# Your tasks
**1)** In the passage on the Take The Pledge campaign, why does the speaker hope companies will start with small steps? Answer in one to three sentences.
**2)** From the passage on the Take The Pledge campaign, transcribe the part that opens with the words containing "DV has got to" and closes with "to actively support?".
**3)** Go on with the passage on the Take The Pledge campaign, starting after its final sentence.

# Passage to read
^^^^

I'm hoping that companies will step back and say, “Well, I've pledged to take action, and I can do this one thing now…”. And slowly, that they'll start moving forward. I'm hoping that once they start making little steps, it'll feel achievable.
“If you're constantly taking little steps before you know it, you're there.”
I do hope they start using Two Good Soap, and Rob gets to his 3-year goal of funding 80 women a year…but bigger than that, I hope this Take The Pledge campaign makes them think about what are we actually doing, as opposed to what we say we're doing.
DV has got to stop being something that's only in their Marketing and Promotions departments, and back in their Human Resources departments, in their office spaces, on the floor. Workplaces need to stop churning and burning employees in working groups for DV support; it’s time to put proper strategies in place. That's what I mean by awareness to action; put the policy in the shredder, if it’s just a piece of paper hovering in a filing cabinet. What are you doing to actively support?

^^^^

# Data provided
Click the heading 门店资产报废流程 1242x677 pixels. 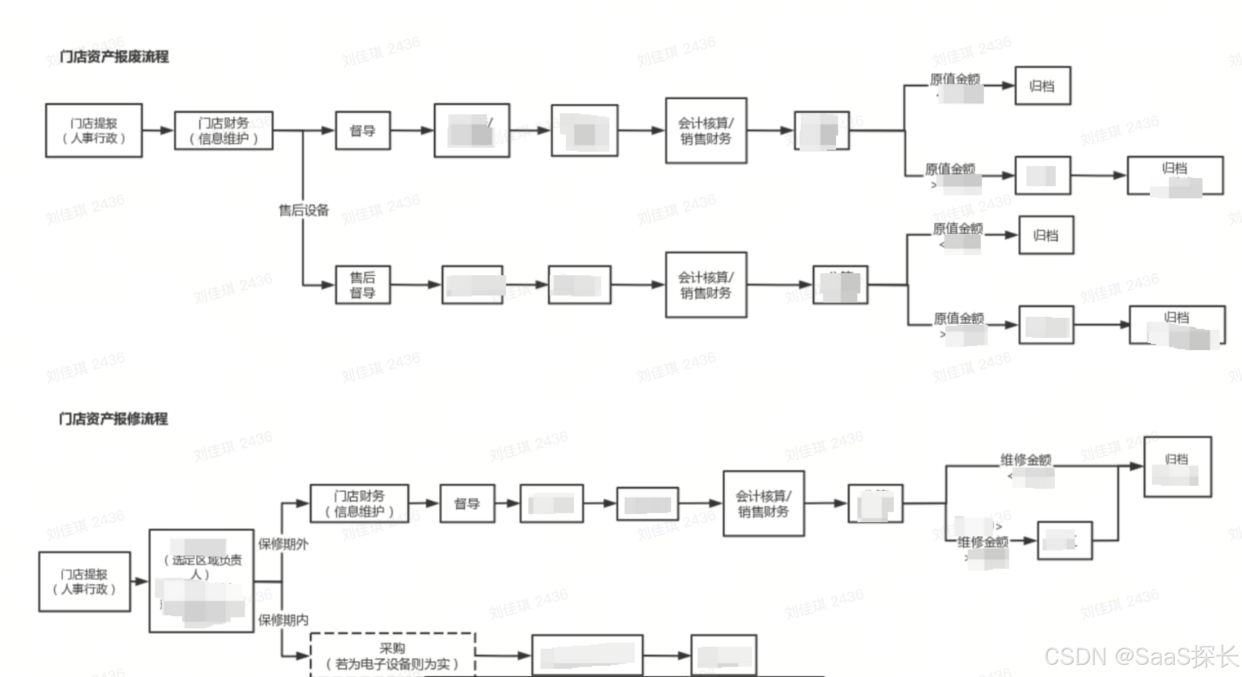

^^^^

# Answers
**1)** The speaker hopes that once companies start taking little steps, the action will feel achievable. As the passage puts it, if you keep taking little steps, "before you know it, you're there."

**2)**
DV has got to stop being something that's only in their Marketing and Promotions departments, and back in their Human Resources departments, in their office spaces, on the floor. Workplaces need to stop churning and burning employees in working groups for DV support; it’s time to put proper strategies in place. That's what I mean by awareness to action; put the policy in the shredder, if it’s just a piece of paper hovering in a filing cabinet. What are you doing to actively support?

**3)**
This Pledge - these Safe Spaces Packs - tell your employees, we really do support you. I think that’s the first big step. My son asked, “why in the toilet?”, and I said, “Because it's somewhere private women can think.” With these Pledge posters, you've now got helplines on the back of the toilet door where they're sitting in a cubicle and no one can see them - they don't have to be caught in the tea room, staring at the notice board. Even if they're scared to write it down or put it in their phone, once you've been to the toilet enough times, it's in your head.
Even if someone doesn't disclose at work, knowing their workplace care enough to Take The Pledge, and have those assets in their bathrooms…it might be the reason somebody talks to their sister, or their brother, or their mum. To see each day, “WE BELIEVE YOU, WE BELIEVE IN YOU.” They might eventually think, “You know, my mum would believe me. Why has he got me convinced my mum wouldn't believe me?”
“Once those women don’t feel completely isolated, it’s the first stage of perpetrators losing power.”
The same way that purple bow that changed my life, those interactions stay with them; it gets them ready for help, when it does come. Even if you don’t get to see it. Because you’re not going to get the metrics on everyone you help; some will disclose to a friend, a family member, they’ll ring the helpline.
But it doesn’t mean that the support in the workplace didn’t change their life.”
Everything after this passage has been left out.